26febdiarioma00 - La buena suerte de Alicia
¿Quién no puede imaginarse algo totalmente irreal y ponerlo en papel?

Así fue surgiendo el País de las Maravillas / poco a poco; y una a una / el cincelado de sus extrañas peripecias… / Y ahora que el relato toca a su fin, / también el timón nos guía de vuelta al hogar; / alegre tripulación, bajo el sol que se pone”. Surcando la tarde dorada. Lewis Carroll. Alicia en el país de las maravillas.

Es gracioso, e incluso irónico que al leer un cuento para niños la sensación inicial que nos embarga es que es un texto fácil de escribir.¿Quién no puede imaginarse algo totalmente irreal y ponerlo en papel? A fin de cuentas “las mentiras” son más sencillas de inventar que la verdad ¿O no? Quien sabe… la verdad no se inventa, sencillamente es.

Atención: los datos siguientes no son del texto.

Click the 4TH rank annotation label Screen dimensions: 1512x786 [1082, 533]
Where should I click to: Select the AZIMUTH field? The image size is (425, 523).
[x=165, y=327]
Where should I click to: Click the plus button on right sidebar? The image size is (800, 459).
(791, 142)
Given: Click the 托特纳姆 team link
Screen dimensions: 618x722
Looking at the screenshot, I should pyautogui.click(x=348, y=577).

Y, muchas veces, nos cae gorda.

Pero no vamos hoy a elucubrar sobre la honestidad al hablar, y otros detalles, sino sobre la maravilla que resultan ser los cuentos, tal y como aparece en el título de aquel tan conocido, que muchos hemos disfrutado en la niñez, y seguimos disfrutando aun de adultos porque se nos hace imposible dejarle de buscar la “quinta pata al conejo”. Y todo gracias a un paseíto en bote por un río de Inglaterra con tres niñas inquietas con tendencia al aburrimiento. Y así, como por arte de magia, Alicia, una de las niñas, llega al país de las maravillas y con cada minuto que pasa descubre algo nuevo.

La historia recuerda al país de Oz, aquel que, igual que Las Aventuras de Alicia en el País de las Maravillas, nace de los cuentos que un padre inventaba para sus hijos. ¿Y saben que hay quienes afirman que OZ viene de las letras que Baum vio en una de las gavetas de su archivador? ¡Qué va! Dudo que muchos de ustedes hayan tan siquiera visto un archivador en el transcurso de sus vidas. Pero no hagamos enredo con esos detalles hoy. Ni siquiera podemos afirmar que es cien por ciento cierto o solo una leyenda urbana, aunque reconozco que suena muy divertido.

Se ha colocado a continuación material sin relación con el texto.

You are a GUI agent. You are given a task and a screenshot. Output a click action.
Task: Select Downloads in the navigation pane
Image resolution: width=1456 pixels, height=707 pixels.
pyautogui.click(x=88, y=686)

El caso es que con archivador o sin él, con río o sin él, con sultán que disponga de una esposa cada noche o no, los cuentos encienden en la mente esa maravillosa chispa llamada imaginación. ¿Y qué sería de este mundo sin la imaginación? Pues, seguramente un espacio sin automóviles, sin aviones, sin medicamentos, sin teléfono y sin televisión y ¿sin internet? Porque, a fin de cuentas, todas las realidades actuales nacieron en la loca imaginación de alguien. Imaginación que, como vemos, no pasa de moda pues hay historias famosas que llevan más de cien años en el “top ten” de la literatura infantil. ¿Será realmente infantil esa literatura?

Claro que no. Y he allí la magia. Surge un texto, disfrazado de cuento para niños, y al hurgar un poquito se despliega un enorme contenido filosófico/político/social que recuerda a los pañuelos infinitos que los magos sacan del puño cerrado como parte de sus asombrosos actos.

A través del tiempo he desarrollado una costumbre que me ha resultado muy divertida: antes de leerle un cuento a cualquier niño, lo leo yo. ¿Saben por qué? Pues porque se me llena la cabeza de magia y cuando me siento a compartirlo (confieso) a veces le quito y le pongo detalles que pienso que harán que mi público viaje también a un mundo mágico. Y así, entre voces que suben y bajan de volumen, ojos que se abren o se cierran ante los eventos que se despliegan; aclaraciones que quizás no vienen al caso, pero, a lo mejor sí… todos podemos compartir la suerte de Alicia y viajar a nuestro propio ´país de las maravillas´.